- [Excerpt]
## START

The classification model's target output was defined by the resulting assignment of each profile subjected to PCA and KMC, as each profile in a cluster resembled similar shapes this defined the type of release (kinetic class). The number of clusters (k) was chosen as 3, representing slow, medium, and fast kinetics classes, which defined the target output. To train the ML classifiers, feature inputs were added to the target output, creating a suitable dataset. The unique drug release profile identification number (IVR_ID) was used to merge back-end data, including information relating lipid properties, drug type, formulation characteristics, and IVR testing conditions to the target output. Data preprocessing steps included removing features with many missing values, eliminating rows with missing data, deleting duplicate rows, and standardising. Details of feature inputs, data types, encoding, and implementation are provided (SI, Section 2.9).

Machine learning modelling and evaluation

To predict the kinetic class given feature inputs (SI, Table S3), a range of ML classifier models were evaluated. The models selected were DecisionTreeClassifier (DTC), SupportVectorClassifier (SVC), GaussianNaiveBayes (GNB), KNeighborsClassifier (KNC), LogisticRegression (LR), RandomForestClassifier (RFC), and ExtremegradientboostingClassifier (XGB). All models were implemented through the Sci-kit learn package²⁵ (v1.4.0), except for XGB, which used the xgboost package²⁶ (v2.023). The default hyperparameters were selected for each model.

To evaluate the performance of each model, the target output (kinetic class) obtained using each model was compared to their true labels determined by PCA and KMC. The classification task was multi-class and imbalanced, therefore careful selection and interpretation of metrics compared to simpler binary tasks was required. Briefly, micro-averaged F₁ score, balanced accuracy, and Matthews correlation coefficient (MCC) (SI, eqn S17, S19 and 24) were used to ensure evaluation of global and class-specific performance. To determine whether the performance between classifiers were statistically significant, pairwise comparisons were conducted using the Wilcoxon Signed-Rank test across cross-validation folds. Additional details of the rationale, equations, and implementation of the classification metrics and statistical tests are provided (SI, Sections 2.10, 2.11.1).

## END

- [Available data]
## START

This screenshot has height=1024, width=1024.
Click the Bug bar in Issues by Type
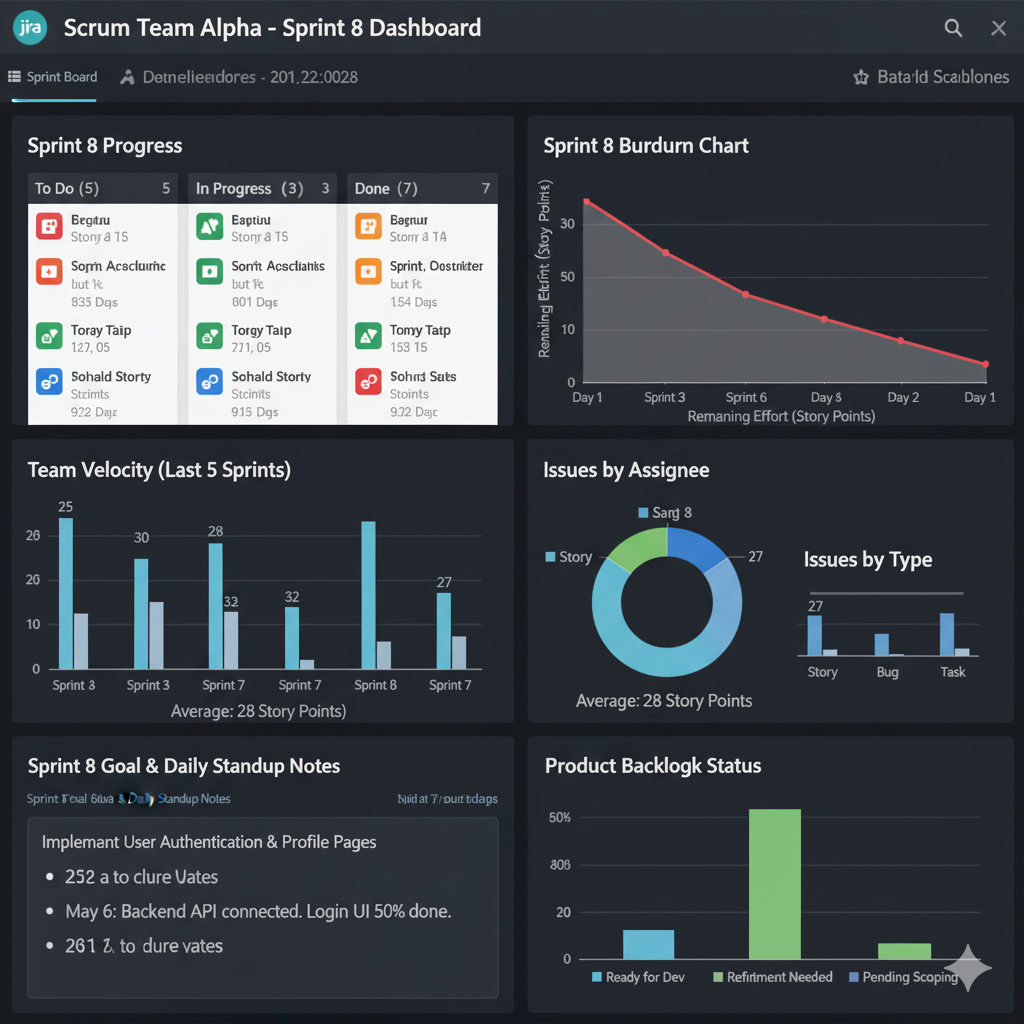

## END

- [Parts of the exercise]
a) Quote the excerpt starting at "Machine learning modelling" and ending at "for each model.".
b) Name every machine learning classifier model that the excerpt lists as evaluated.
c) According to the excerpt, are these statements true? For each, answer yes or no and quote the words that decide it. (i) The number of clusters was set to three. (ii) The hyperparameters of each model were tuned before evaluation. (iii) Pairwise comparisons between classifiers relied on the Wilcoxon Signed-Rank test.
The data placed after the excerpt were drawn from a separate source.

- [Answers to the problems]
a)
Machine learning modelling and evaluation

To predict the kinetic class given feature inputs (SI, Table S3), a range of ML classifier models were evaluated. The models selected were DecisionTreeClassifier (DTC), SupportVectorClassifier (SVC), GaussianNaiveBayes (GNB), KNeighborsClassifier (KNC), LogisticRegression (LR), RandomForestClassifier (RFC), and ExtremegradientboostingClassifier (XGB). All models were implemented through the Sci-kit learn package²⁵ (v1.4.0), except for XGB, which used the xgboost package²⁶ (v2.023). The default hyperparameters were selected for each model.

b) DecisionTreeClassifier (DTC), SupportVectorClassifier (SVC), GaussianNaiveBayes (GNB), KNeighborsClassifier (KNC), LogisticRegression (LR), RandomForestClassifier (RFC), ExtremegradientboostingClassifier (XGB)

c)
(i) Yes: "The number of clusters (k) was chosen as 3"
(ii) No: "The default hyperparameters were selected for each model."
(iii) Yes: "pairwise comparisons were conducted using the Wilcoxon Signed-Rank test across cross-validation folds"